To put this idea to the test, the designers at DumoLab aimed to construct a living bioremediation structure enlightened by the work of Vasilis Kokkoris, assistant professor at the Amsterdam Institute for Life and Environment at Vrije Universiteit Amsterdam. The Kokkoris Lab studies the potential of Arbuscular Mycorrhizal Fungi (AMF) to secure a sustainable future for human agriculture at the petri dish scale. Next, the DumoLab team delved into optimizing a habitable brick geometry that enhances parameters, such as irrigation and sunlight exposure, to develop a support system that would enable AMF and their plant hosts, alfalfa, to flourish. A partnership between Mogas-Soldevila and the laboratory of Corlett Wood, an assistant professor in the School of Arts & Sciences’ Department of Biology, worked to elucidate the association between AMF and alfalfa. Through these and other collaborative efforts, the research community has successfully constructed a multifunctional support system that facilitates nutrient cycling by AMF while safeguarding the fungi’s symbiotic relationship with alfalfa, offering a promising, scalable solution for sustainable environmental remediation. 
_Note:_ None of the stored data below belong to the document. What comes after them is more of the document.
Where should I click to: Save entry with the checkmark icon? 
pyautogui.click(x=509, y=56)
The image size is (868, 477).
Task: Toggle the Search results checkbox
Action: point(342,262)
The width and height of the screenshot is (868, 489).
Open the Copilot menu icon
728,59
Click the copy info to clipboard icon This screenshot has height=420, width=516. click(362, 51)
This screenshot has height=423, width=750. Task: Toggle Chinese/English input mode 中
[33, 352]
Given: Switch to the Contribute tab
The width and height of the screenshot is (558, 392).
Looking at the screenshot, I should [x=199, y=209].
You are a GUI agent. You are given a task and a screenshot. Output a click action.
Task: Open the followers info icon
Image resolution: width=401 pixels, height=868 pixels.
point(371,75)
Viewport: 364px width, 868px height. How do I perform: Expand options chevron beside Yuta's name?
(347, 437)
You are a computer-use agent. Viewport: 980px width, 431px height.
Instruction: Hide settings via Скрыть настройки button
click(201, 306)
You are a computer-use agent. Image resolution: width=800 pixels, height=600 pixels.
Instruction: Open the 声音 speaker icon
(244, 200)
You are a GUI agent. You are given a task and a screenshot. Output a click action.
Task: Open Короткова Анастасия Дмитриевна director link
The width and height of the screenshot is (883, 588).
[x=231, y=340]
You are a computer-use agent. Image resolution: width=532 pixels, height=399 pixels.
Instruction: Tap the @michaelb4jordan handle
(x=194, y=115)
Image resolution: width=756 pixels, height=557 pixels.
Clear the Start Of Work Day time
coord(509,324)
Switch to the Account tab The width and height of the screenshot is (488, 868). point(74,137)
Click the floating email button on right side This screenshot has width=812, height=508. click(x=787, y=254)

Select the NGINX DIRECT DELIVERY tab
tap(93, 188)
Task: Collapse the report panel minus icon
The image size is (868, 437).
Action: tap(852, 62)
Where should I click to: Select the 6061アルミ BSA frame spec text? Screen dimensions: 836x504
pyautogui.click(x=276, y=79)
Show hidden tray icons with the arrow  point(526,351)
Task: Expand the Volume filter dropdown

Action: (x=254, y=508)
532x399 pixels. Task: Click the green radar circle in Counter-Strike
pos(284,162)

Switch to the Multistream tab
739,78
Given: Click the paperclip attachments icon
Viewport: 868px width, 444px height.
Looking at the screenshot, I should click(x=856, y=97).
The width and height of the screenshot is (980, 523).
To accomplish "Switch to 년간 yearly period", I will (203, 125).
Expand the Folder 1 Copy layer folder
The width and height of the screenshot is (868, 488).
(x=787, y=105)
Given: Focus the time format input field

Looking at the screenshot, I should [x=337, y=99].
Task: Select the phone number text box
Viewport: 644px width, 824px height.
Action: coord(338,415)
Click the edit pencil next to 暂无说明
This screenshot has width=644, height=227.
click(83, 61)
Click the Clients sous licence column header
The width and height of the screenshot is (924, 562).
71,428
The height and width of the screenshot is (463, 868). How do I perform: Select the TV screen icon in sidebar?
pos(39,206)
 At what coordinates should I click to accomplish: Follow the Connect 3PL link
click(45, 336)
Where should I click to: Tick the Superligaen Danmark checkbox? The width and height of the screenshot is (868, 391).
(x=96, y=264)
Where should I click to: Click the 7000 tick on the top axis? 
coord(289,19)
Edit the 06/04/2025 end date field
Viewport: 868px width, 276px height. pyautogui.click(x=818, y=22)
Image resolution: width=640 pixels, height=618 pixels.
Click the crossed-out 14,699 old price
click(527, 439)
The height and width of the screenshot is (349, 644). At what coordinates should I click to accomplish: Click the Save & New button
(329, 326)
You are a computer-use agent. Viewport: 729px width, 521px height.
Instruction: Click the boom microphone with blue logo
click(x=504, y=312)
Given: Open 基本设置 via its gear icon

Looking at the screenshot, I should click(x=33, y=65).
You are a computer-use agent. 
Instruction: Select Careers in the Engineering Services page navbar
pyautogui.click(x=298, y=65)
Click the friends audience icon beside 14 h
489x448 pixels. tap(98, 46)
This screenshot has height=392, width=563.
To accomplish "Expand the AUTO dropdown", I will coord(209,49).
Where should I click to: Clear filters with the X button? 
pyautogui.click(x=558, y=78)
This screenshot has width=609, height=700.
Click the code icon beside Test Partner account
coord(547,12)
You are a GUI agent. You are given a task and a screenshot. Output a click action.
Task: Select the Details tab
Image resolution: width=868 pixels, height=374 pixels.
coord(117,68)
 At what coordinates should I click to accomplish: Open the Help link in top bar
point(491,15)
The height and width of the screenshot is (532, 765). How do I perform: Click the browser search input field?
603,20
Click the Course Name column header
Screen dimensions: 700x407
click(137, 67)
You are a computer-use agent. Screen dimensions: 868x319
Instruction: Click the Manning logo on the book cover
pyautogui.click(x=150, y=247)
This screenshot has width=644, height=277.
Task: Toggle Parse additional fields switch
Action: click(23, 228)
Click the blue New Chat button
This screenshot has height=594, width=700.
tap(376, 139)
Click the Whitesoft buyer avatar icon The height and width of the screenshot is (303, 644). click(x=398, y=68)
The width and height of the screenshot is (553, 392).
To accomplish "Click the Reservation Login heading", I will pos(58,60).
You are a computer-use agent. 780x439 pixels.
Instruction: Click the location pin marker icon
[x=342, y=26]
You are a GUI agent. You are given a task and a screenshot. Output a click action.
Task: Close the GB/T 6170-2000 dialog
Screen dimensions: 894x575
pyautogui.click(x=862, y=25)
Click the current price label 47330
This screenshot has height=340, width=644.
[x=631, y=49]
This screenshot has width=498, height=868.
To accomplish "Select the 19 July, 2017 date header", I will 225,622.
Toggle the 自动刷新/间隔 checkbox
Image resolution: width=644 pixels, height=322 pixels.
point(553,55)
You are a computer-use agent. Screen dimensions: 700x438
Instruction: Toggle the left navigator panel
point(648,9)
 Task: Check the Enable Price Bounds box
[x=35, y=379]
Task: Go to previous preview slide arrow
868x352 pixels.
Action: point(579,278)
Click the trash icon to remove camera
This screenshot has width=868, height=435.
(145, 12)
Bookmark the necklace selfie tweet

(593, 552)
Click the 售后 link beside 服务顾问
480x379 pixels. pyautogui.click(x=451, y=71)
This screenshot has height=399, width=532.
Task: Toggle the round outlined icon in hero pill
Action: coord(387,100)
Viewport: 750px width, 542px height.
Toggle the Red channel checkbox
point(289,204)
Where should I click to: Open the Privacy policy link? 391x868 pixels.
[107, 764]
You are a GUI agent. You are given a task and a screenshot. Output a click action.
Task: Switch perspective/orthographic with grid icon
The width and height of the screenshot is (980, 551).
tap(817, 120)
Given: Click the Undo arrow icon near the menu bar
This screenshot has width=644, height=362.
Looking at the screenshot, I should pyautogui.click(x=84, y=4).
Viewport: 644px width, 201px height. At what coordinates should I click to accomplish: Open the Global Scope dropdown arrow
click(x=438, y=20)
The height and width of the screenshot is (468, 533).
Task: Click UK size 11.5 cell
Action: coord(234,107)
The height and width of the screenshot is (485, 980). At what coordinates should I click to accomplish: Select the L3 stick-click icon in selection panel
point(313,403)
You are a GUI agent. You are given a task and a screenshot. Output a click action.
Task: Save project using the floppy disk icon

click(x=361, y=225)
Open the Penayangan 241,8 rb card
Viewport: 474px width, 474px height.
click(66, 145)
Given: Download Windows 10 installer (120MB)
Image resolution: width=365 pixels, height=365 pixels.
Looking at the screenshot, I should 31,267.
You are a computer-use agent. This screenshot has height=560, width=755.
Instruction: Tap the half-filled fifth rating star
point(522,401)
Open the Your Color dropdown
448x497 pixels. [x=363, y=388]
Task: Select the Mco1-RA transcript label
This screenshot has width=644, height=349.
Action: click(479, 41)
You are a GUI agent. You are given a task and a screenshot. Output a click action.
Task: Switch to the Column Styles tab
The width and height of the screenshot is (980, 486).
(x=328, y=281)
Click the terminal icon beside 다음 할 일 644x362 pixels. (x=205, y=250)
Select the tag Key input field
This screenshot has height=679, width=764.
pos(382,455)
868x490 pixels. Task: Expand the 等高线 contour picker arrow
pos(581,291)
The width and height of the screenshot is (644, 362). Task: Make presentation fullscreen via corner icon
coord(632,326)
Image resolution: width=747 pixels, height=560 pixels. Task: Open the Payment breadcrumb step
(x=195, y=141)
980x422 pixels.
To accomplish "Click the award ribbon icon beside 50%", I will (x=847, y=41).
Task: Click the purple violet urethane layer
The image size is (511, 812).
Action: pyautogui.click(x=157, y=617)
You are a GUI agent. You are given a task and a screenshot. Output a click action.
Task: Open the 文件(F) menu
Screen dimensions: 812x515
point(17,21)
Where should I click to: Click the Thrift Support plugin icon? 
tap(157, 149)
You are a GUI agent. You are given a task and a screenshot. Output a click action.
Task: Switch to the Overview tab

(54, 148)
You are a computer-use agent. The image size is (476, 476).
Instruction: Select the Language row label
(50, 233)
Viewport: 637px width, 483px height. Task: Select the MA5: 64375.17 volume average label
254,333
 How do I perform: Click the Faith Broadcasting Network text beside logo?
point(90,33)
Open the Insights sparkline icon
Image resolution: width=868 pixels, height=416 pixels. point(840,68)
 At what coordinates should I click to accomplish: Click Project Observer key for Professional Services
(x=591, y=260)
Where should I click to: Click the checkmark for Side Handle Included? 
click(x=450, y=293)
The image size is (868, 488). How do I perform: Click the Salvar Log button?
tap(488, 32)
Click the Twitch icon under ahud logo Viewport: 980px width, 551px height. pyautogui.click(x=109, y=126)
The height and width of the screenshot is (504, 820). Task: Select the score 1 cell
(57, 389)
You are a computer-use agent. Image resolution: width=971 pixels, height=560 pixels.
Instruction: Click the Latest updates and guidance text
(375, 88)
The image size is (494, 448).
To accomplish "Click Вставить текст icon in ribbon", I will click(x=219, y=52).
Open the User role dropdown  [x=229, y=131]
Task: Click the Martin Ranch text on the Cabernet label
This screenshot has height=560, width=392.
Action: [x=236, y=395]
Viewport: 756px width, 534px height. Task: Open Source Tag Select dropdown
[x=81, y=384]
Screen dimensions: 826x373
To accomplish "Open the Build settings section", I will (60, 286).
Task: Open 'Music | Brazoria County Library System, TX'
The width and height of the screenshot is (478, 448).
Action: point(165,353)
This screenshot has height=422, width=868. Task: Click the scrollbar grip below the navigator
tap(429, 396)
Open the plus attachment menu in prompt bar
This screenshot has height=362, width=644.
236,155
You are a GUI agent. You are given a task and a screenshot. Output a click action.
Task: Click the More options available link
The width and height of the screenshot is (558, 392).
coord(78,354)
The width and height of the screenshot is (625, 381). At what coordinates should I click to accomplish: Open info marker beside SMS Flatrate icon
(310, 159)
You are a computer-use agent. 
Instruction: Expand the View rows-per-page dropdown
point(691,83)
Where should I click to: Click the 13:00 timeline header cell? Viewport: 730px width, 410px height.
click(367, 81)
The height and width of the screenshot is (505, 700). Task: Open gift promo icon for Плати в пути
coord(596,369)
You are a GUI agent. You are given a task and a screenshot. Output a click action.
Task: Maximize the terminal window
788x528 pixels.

The multifunctional structures are constructed using 3D-printed clay bricks, in which AMF and alfalfa thrive. With a porous design, the “habitable bricks” or living bricks have unique water retention capabilities, facilitating the expansion and interconnection of AMF networks. Initial evidence suggests the bricks may have significant potential for carbon capture through the photosynthesis of alfalfa. Moreover, the bricks’ interlocking geometry enables self-support without additional materials, rendering them highly versatile for constructing walls or pathways. 

“Scaling a living system using a plug-and-play component is exciting for biologists and mycologists because they are curious about how their findings perform at scale,” Mogas-Soldevila emphasizes. 

DumoLab researchers are set to present the work at the Design Modeling Symposium (DMS) in Kassel, Germany next fall and have a publication underway. The theme of the conference is “Scalable Disruptors,” discussing (re)new(able) materials, circular design and construction processes, and the article will be presented in the Biomaterial Design track. “We have been able to advance this far with our living structure because we are a community,” says Mogas-Soldevila. “That is why all this is working.”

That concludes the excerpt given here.